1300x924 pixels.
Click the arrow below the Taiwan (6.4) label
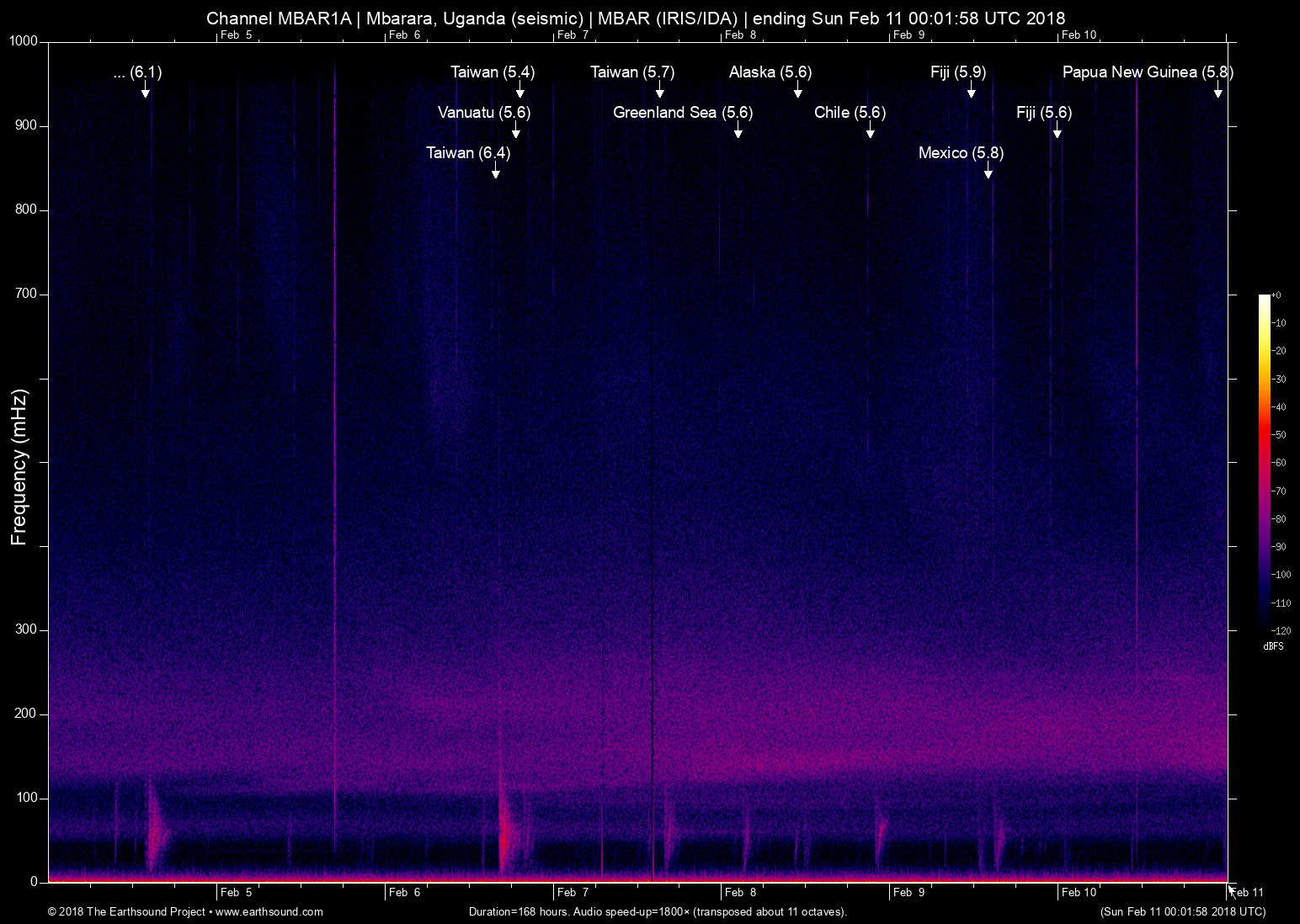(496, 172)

--

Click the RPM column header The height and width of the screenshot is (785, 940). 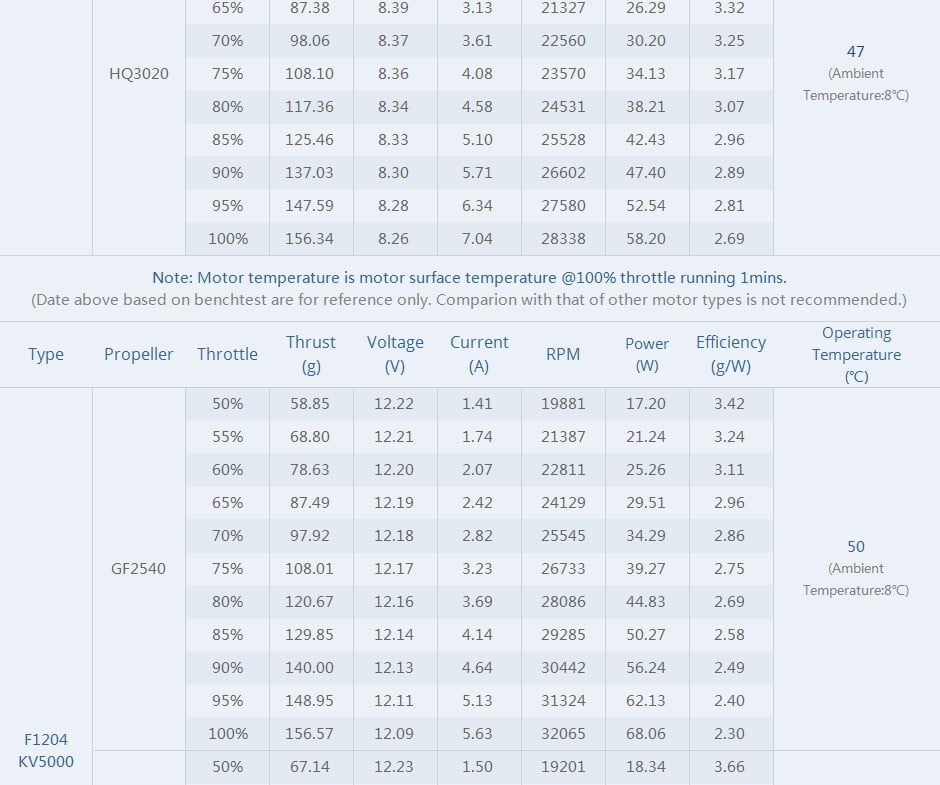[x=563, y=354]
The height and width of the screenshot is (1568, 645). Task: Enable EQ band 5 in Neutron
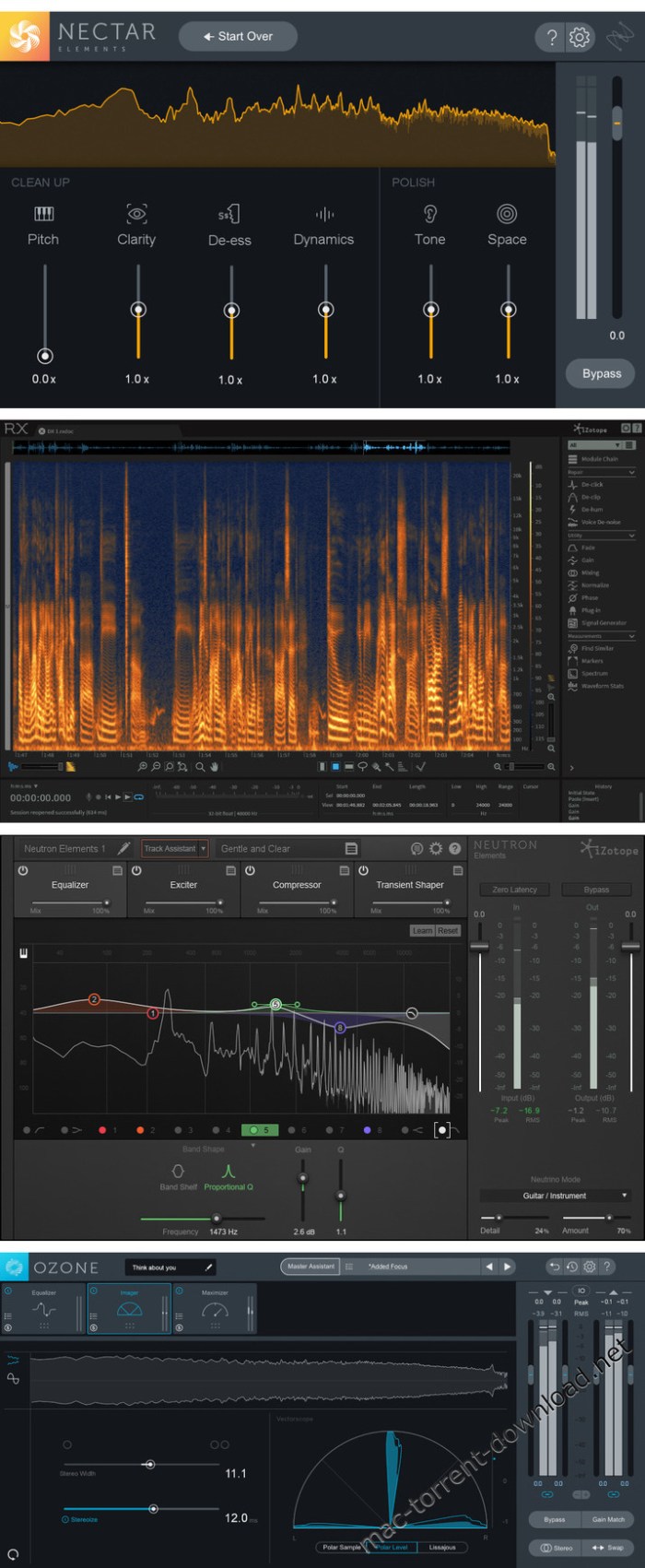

==

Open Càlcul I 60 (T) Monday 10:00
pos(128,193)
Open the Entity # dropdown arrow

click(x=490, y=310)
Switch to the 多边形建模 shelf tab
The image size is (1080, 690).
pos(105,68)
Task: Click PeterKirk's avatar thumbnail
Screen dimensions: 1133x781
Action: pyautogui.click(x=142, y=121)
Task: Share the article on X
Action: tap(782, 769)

> Task details: From the records above, repeat exactly the lines from the one with "Open Càlcul I 60 (T) Monday 10:00" through the one with "Task: Click PeterKirk's avatar thumbnail", both included.

> Reply:
Open Càlcul I 60 (T) Monday 10:00
pos(128,193)
Open the Entity # dropdown arrow

click(x=490, y=310)
Switch to the 多边形建模 shelf tab
The image size is (1080, 690).
pos(105,68)
Task: Click PeterKirk's avatar thumbnail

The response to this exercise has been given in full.